Provided text ->
India Ratings revises banking sector outlook to negative for H2 FY21

Domestic rating agency India Ratings and Research on Friday revised its outlook on the country’s banking sector to negative for the second half of this fiscal from stable due to the likely increase in stressed assets, credit costs and weak earnings.

It expects restructuring/slippages pool from the corporate sector to be around Rs 3.3 lakh crore to Rs 6.3 lakh crore during the current fiscal. The agency said it has revised its outlook in view of “an expected spike in stressed assets, higher credit costs, weaker earnings on account of interest reversals and lower fee income, and muted growth prospects in the wake of the measures taken to contain the spread of COVID-19”.

Task A -> Reproduce word for word the passage of the banking outlook article that opens with the words containing "Domestic rating agency" and closes with "and weak earnings.".
Task B ->
Answer these questions using the banking outlook article:
(i) On what day did India Ratings and Research revise its outlook?
(ii) What was the outlook on the banking sector before the revision?
(iii) What size does the agency expect the restructuring/slippages pool from the corporate sector to reach during the current fiscal?
The data that comes next is separate from the banking outlook article.

Source data ->
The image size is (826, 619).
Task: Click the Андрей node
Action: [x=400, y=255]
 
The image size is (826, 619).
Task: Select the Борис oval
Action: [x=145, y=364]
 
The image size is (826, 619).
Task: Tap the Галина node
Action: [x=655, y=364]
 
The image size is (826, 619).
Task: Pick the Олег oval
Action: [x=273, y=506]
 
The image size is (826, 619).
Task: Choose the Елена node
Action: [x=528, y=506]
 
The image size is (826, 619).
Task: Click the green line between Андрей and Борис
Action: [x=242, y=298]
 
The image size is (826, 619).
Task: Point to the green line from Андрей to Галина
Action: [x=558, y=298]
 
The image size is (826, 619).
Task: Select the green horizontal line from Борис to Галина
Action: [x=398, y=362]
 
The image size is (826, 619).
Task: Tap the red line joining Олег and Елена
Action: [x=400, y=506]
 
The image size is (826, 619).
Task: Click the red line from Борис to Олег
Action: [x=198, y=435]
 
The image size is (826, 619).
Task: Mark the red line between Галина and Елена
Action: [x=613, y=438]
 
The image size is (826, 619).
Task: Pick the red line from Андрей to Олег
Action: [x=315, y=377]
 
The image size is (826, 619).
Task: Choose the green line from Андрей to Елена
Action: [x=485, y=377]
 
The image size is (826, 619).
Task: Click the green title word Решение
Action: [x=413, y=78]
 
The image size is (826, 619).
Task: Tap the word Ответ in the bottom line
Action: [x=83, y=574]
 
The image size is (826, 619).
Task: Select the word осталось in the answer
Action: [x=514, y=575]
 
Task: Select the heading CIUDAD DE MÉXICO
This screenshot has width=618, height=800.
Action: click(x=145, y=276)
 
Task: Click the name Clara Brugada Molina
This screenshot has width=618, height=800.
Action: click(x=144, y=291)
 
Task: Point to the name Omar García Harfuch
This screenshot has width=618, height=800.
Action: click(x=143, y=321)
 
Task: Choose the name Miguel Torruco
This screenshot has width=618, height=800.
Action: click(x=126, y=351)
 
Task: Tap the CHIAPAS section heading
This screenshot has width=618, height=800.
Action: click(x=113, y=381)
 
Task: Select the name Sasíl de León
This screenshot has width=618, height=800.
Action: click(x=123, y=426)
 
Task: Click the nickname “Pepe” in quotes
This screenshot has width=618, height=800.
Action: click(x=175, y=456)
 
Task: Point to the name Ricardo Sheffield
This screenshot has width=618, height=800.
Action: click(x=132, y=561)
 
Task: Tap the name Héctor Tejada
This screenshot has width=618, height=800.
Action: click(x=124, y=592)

Expected output A ->
Domestic rating agency India Ratings and Research on Friday revised its outlook on the country’s banking sector to negative for the second half of this fiscal from stable due to the likely increase in stressed assets, credit costs and weak earnings.

Expected output B ->
(i) Friday
(ii) Stable
(iii) Around Rs 3.3 lakh crore to Rs 6.3 lakh crore